Can you help me explain the bold part? I don't understand why insulator losses are taken into acount.
Where does these losses come from? With conductor losses, I think it is caused by resistance of the conductor but I am totally lost about insulator loss.

2. Jun 9, 2013

### PhanthomJay

There is no such thing as a perfect insulator, so as long as there is a path to ground there will be small currents passing along its surface. These currents are called leakage currents, and are typically very small compared to the line currents, and thus power losses through the insulators are very small compared to the wire losses through (i^2)R heating losses. If the insulators get contaminated however, now you've got more than losses to worry about.

3. Jun 9, 2013

### anhnha

Thanks,
Losses in conductor is: L = i^2*R
How can I calculate the loss in insulator?
And can you explain more about the bold sentences? I am not quite understand it.

4. Jun 9, 2013

### PhanthomJay

It's a bit beyond my expertise, but insulator power losses are dependent upon a number of variables, like leakage distance, air temperature, and humidity, and losses are best determined through lab testing.

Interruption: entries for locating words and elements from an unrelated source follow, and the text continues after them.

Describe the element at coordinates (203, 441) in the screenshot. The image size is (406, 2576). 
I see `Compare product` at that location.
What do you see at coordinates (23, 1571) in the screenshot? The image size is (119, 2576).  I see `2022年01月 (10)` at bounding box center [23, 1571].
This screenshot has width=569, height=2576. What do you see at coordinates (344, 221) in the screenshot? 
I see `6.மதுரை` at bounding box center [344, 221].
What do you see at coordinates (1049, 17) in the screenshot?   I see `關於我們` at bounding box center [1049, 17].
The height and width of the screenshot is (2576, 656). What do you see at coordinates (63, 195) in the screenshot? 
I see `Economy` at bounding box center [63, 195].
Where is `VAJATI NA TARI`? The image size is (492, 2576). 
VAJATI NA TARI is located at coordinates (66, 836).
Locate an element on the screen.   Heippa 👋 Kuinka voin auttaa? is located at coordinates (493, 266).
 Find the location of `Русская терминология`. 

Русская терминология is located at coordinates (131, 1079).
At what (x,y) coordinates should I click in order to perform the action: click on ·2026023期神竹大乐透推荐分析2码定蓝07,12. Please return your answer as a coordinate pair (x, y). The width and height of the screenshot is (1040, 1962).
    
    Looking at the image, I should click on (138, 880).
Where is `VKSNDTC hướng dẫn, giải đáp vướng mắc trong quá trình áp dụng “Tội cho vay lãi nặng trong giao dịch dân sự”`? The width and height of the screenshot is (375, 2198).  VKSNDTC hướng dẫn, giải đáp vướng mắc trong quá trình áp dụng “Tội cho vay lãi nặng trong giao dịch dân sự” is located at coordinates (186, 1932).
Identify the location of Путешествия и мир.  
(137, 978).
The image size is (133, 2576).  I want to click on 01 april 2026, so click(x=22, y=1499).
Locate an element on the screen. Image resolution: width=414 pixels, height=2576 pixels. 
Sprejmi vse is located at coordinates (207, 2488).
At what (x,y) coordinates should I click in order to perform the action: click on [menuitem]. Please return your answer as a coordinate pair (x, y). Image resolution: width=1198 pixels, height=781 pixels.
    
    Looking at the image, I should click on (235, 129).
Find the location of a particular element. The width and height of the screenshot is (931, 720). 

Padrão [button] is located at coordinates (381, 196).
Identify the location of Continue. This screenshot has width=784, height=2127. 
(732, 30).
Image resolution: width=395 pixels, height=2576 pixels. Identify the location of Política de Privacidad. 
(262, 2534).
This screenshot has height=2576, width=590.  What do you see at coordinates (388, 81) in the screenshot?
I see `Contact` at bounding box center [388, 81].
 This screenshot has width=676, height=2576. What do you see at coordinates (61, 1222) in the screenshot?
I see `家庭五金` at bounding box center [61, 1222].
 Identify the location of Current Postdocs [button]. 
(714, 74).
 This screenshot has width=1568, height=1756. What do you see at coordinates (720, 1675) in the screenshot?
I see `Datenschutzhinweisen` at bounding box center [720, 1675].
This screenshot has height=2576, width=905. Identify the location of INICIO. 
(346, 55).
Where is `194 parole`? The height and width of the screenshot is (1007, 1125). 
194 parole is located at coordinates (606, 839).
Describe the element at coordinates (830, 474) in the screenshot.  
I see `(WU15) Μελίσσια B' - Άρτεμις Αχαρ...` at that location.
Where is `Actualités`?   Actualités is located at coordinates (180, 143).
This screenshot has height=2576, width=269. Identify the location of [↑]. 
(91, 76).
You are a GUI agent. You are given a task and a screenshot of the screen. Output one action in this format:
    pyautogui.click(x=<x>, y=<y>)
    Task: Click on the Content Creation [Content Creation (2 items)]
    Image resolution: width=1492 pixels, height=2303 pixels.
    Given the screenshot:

Insulator power losses are orders of magnitude less than conductor losses: for a long transmission line, conductor losses might be a few MW, whereas insulator losses might be a few KW . Power lines have conductors sized for peak amperage during short term high temperature conditions; on a regular day to day basis, the conductors normally carry well below, on average, 40 percent of their current rating, so i^2*R losses are not as drastic as they would be if carrying full rated current all the time.